Locked and unlocked hacked websiteIt’s every webmaster’s worst nightmare – you show up to work in the morning and check your website only to find it’s been defaced by punks who think it’s funny to make your site look like an advertisement for the Nazi party. In other words, your site has been hacked. Here’s what you can do about it:
Preparation Starts Before an Attack Happens
Figuring out what to do if your site gets hacked actually needs to start before it happens. The very first thing you absolutely, positively must do as soon as your start building a site is to arrange for a backup. Ideally, this should be an offsite backup (i.e. if you backup onto the server and the server dies, your site goes with it).
Mind you, as I said above, this isn’t just about your website getting hacked. Computers die, there are fires and floods and all kinds of other horrible things that can happen to a computer (and in case you forgot, since it seems like your site is just somewhere out there on the Internet, your website is located physically on a computer somewhere).
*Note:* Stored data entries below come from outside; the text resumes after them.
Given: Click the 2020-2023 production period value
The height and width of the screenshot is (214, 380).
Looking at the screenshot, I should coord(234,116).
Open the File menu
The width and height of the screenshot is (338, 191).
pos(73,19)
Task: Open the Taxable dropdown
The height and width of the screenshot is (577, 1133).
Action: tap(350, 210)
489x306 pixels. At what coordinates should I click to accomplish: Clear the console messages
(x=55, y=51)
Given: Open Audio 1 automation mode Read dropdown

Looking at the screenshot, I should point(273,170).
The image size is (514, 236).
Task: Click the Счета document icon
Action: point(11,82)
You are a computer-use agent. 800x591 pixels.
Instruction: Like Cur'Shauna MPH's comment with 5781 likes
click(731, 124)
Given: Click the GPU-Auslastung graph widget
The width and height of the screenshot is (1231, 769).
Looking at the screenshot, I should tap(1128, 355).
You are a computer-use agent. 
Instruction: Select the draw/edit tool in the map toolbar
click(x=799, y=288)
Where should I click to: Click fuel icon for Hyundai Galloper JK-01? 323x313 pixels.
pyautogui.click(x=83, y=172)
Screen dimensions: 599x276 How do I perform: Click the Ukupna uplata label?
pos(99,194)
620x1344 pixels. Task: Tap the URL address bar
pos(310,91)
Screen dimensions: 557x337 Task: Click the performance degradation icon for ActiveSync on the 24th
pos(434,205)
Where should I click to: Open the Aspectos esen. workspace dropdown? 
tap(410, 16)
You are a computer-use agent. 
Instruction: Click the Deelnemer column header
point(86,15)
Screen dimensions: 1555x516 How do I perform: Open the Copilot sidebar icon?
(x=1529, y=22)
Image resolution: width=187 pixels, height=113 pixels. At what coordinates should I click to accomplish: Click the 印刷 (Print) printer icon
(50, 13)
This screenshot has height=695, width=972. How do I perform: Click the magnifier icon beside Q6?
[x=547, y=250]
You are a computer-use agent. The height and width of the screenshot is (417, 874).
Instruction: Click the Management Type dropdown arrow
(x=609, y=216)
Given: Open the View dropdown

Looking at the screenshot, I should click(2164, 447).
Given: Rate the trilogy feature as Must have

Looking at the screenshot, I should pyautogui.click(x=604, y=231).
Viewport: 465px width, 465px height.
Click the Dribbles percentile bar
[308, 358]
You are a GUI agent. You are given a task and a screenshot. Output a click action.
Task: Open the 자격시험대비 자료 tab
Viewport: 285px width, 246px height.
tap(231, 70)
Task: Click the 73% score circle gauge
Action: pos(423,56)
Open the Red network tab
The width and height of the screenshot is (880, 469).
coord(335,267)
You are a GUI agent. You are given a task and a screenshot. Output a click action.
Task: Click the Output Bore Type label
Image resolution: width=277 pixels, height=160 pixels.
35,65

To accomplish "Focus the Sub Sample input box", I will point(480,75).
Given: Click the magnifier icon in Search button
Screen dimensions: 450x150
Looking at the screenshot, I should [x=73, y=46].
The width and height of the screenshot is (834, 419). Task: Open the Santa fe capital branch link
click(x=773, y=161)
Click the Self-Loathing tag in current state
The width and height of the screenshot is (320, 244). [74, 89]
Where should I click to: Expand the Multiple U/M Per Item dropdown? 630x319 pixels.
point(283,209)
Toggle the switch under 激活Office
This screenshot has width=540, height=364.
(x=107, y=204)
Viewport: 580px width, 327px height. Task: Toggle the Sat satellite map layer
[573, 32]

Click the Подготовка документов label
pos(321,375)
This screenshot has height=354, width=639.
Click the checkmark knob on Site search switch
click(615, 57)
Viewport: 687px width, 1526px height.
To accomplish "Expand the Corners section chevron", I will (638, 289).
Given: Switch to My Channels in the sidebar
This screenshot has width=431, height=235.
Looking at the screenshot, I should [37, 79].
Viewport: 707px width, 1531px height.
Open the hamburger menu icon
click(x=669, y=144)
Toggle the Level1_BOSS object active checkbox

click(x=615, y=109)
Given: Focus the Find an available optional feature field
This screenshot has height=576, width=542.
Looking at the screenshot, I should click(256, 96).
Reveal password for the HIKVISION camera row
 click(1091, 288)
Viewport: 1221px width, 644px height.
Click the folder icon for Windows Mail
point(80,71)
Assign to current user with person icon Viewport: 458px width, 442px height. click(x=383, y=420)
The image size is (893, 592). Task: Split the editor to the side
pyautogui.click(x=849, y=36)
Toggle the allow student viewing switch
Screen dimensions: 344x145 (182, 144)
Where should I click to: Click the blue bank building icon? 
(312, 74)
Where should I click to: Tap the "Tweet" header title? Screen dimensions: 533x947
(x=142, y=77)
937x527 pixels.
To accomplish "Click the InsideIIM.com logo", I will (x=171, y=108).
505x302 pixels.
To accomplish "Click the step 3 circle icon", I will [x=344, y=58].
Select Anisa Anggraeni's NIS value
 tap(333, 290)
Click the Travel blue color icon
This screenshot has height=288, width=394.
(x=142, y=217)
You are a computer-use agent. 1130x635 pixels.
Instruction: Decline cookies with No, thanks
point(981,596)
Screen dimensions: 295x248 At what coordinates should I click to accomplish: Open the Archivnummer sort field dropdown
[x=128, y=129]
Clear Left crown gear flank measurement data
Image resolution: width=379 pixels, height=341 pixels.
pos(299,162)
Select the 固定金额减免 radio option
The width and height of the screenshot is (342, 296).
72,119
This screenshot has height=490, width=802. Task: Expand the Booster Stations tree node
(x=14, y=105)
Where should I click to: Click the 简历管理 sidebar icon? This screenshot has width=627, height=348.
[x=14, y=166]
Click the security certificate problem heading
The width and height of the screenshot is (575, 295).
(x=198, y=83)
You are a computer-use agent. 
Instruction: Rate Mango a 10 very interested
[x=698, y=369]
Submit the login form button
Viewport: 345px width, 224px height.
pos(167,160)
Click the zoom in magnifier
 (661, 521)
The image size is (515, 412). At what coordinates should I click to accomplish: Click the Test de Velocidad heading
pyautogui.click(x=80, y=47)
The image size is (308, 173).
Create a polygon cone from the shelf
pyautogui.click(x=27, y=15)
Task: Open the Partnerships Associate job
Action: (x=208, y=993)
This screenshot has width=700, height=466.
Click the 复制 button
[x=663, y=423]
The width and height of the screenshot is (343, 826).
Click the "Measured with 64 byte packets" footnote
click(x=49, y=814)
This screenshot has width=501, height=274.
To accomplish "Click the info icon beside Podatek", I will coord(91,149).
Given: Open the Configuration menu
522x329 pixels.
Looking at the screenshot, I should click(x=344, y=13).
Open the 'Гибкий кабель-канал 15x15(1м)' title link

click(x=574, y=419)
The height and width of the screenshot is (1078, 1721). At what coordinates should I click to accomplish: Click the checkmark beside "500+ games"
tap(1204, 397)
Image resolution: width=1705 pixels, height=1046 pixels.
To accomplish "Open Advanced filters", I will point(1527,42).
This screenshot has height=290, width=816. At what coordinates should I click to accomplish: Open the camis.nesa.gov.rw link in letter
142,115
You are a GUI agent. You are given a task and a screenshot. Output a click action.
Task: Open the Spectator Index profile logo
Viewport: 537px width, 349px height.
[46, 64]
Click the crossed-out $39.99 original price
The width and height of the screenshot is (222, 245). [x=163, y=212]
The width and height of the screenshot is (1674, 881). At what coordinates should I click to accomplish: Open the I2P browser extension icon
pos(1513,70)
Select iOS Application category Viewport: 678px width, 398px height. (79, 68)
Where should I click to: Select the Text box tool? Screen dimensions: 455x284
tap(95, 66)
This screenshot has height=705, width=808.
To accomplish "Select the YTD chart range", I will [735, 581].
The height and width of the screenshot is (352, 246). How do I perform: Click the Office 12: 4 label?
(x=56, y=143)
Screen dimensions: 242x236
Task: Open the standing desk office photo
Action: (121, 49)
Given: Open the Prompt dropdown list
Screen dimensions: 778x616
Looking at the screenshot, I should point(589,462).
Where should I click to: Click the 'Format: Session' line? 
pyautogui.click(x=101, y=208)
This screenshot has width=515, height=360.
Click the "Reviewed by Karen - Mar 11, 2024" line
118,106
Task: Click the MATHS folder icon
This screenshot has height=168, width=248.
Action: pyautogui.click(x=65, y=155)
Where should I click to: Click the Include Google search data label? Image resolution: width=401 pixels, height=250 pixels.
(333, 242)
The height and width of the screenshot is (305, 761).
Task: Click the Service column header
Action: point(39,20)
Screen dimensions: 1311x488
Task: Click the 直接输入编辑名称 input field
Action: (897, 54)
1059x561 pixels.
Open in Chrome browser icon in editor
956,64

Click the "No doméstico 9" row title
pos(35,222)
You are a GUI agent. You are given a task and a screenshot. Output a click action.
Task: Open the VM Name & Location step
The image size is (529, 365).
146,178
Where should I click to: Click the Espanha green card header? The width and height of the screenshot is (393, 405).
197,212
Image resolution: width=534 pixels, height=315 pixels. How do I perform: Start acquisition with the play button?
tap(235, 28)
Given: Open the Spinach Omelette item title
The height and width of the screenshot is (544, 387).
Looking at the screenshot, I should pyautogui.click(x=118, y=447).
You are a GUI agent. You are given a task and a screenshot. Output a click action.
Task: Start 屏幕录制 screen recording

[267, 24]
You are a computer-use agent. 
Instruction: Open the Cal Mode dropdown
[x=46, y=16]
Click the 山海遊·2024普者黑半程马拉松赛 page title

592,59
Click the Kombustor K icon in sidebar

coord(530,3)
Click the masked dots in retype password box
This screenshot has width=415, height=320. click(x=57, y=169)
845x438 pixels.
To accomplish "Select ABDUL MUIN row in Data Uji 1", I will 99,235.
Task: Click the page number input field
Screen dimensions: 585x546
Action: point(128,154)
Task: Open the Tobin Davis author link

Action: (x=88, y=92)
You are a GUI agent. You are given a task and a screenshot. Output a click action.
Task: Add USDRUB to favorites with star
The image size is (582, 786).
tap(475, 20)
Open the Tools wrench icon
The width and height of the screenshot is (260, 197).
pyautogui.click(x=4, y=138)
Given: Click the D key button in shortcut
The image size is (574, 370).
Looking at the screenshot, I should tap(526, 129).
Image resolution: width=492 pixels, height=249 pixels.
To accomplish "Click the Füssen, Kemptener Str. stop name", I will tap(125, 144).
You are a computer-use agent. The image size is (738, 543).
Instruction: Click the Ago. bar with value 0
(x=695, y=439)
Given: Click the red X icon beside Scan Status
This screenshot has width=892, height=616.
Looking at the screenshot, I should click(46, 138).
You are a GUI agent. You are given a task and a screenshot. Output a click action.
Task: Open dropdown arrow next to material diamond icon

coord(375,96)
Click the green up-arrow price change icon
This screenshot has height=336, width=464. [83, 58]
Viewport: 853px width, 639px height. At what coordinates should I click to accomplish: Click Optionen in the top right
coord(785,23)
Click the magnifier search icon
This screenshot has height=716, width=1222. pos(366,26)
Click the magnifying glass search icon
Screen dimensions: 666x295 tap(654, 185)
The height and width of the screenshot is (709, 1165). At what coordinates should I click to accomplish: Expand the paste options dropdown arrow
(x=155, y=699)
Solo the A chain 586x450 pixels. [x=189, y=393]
You should contact the hosting company to find out how to do backups. For those running WordPress blogs, I highly a recommend a plugin I personally use called Automatic WordPress Backup which can backup your WordPress blog to Amazon S3. The plugin takes care of all the heavy lifting for you and makes it a breeze to recover once a disaster happens.
Contact Your Site Host
Okay, now that we have our backup, let’s get back to the nightmare scenario – your website has been hacked and you are desperately trying to figure out what to do about it. The first thing to do is to contact your site host and explain that you website has been hacked.
If they have a backup of their servers (many site hosts do), they may be able to restore your site in just a few minutes. If they don’t have a backup, you should have one (as above). Have them delete the hacked version of the site and arrange for a new password and possibly new user name on their system so you can re-upload your site.
Change Your Passwords
Next, whatever you do, make yourself a long, complicated password to prevent this from happening again. The password should not be easily guessable and ideally should use both upper and lower case as well as random characters.
For example (this is totally random, generated right now and not used anywhere): j743r0-];./8HT)(kt%opnY%fg5r2R. That would be an excellent password because it’s completely random, includes upper and lower case letters as well as numbers and other keyboard characters and is hard to guess. Just keep a copy in a safe place where you can find it when you need it again.
Double Check Security
Finally, if your site has been hacked, you’ll want to ask your site host to double check on security. Make sure that the problem happened because you made your password too easy to remember and not because they had a security breach on their end.